Figura 4. Pruebas de laboratorio para complicaciones de COVID-19

La curva de SARS-CoV-2

La curva de aprendizaje sobre SARS-CoV-2 ha sido pronunciada en los últimos meses. Sin embargo, ahora hemos adquirido mucho conocimiento difícil de obtener, que debería mejorar las perspectivas para los pacientes con COVID-19. Hemos llegado a entender que no hay un paciente "típico" con SARS-CoV-2. Algunos pacientes nunca presentan síntomas, mientras que otros requieren un respirador para mantenerse vivos y, en última instancia, pueden no sobrevivir pese a recibir cuidados intensivos durante semanas. Algunos pacientes llegan al hospital con un trastorno preexistente que vaticina evolución de la enfermedad difícil, mientras que pacientes previamente sanos son dados de alta con lesiones orgánicas que los dejan vulnerables a otras enfermedades en el futuro.
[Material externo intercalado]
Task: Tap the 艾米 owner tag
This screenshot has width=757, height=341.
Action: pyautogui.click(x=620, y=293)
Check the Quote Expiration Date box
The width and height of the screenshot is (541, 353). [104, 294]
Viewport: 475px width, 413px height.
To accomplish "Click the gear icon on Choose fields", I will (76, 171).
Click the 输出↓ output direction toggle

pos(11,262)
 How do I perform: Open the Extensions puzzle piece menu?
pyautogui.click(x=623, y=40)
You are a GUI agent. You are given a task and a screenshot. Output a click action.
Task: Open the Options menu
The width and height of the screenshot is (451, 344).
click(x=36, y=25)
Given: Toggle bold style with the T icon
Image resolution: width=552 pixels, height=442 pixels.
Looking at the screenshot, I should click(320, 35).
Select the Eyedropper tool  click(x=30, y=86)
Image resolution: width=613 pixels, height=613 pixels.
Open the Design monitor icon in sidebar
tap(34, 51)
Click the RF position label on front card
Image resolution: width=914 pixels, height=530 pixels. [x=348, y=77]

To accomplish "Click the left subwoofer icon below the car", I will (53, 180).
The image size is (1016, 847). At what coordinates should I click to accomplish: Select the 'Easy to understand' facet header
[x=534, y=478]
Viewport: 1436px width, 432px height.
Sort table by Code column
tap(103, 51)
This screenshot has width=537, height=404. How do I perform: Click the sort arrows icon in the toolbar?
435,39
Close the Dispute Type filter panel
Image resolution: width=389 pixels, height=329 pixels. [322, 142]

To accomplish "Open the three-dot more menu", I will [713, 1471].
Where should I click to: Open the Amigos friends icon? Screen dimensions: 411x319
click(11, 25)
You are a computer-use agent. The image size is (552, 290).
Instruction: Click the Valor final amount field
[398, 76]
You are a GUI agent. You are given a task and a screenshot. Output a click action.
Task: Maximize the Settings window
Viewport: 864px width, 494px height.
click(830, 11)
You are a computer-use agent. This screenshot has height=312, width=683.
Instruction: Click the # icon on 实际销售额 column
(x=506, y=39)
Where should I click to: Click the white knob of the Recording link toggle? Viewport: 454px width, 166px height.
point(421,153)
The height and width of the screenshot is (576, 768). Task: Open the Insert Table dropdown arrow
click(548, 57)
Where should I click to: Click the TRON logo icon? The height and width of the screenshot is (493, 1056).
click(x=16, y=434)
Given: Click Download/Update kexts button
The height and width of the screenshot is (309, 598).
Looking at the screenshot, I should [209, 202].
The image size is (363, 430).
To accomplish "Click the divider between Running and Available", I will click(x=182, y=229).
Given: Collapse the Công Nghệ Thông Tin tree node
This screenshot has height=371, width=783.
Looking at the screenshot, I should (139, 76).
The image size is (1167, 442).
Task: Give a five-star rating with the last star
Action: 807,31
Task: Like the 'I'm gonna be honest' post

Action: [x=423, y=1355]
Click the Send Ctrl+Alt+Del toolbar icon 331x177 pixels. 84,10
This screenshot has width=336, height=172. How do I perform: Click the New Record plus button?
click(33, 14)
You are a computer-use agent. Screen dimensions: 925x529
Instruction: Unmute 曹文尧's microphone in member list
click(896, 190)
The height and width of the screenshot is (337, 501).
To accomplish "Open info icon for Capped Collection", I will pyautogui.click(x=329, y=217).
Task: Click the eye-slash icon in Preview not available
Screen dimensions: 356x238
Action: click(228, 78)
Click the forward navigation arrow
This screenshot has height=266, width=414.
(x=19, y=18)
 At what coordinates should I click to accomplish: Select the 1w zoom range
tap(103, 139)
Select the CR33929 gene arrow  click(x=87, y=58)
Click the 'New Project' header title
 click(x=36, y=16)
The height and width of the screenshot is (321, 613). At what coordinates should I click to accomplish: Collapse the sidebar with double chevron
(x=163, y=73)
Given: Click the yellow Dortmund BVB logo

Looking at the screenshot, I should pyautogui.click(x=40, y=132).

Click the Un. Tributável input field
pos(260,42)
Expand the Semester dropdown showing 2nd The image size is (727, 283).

Por estos motivos son esenciales diversos tipos de pruebas en diferentes etapas de la enfermedad (desde aquellas que detectan el virus hasta las que identifican si una persona tiene anticuerpos, y aún otras que permiten evaluar complicaciones letales) para guiar a los profesionales clínicos en la toma de decisiones de tratamiento informadas que generen mejores desenlaces. Consideramos que el uso de estas pruebas de laboratorio continuará ayudándonos a obtener más conocimiento sobre esta enfermedad todavía enigmática, permitiéndonos controlar la propagación de la pandemia actual y mitigar futuros brotes.

Ravina Kullar, Pharm. D., M. P. H., es consultora en investigación de enfermedades infecciosas y epidemióloga. Cuenta con más de 10 años de experiencia como investigadora de enfermedades infecciosas y ha fungido como consultora para la Organización Mundial de la Salud y Centers for Disease Control and Prevention. En relación con COVID-19, la Dra. Kullar ha asesorado a varias compañías farmacéuticas e investigadores en proyectos de investigación y análisis de datos. Es oradora de TED invitada en tres ocasiones para abordar temas relacionados con enfermedades infecciosas.

Ross J. Molinaro, Ph. D., M. S., es profesor adjunto en el Departamento de Patología en la Emory University y director médico y vicepresidente de calidad médica global, bioestadística y diseño en Siemens Healthineers Laboratory Diagnostics. Es científico de laboratorio médico certificado por la American Society for Clinical Pathology, certificado por consejo en química clínica por la American Board of Clinical Chemistry y miembro de la Association of Clinical Scientists y la American Association for Clinical Chemistry Academy.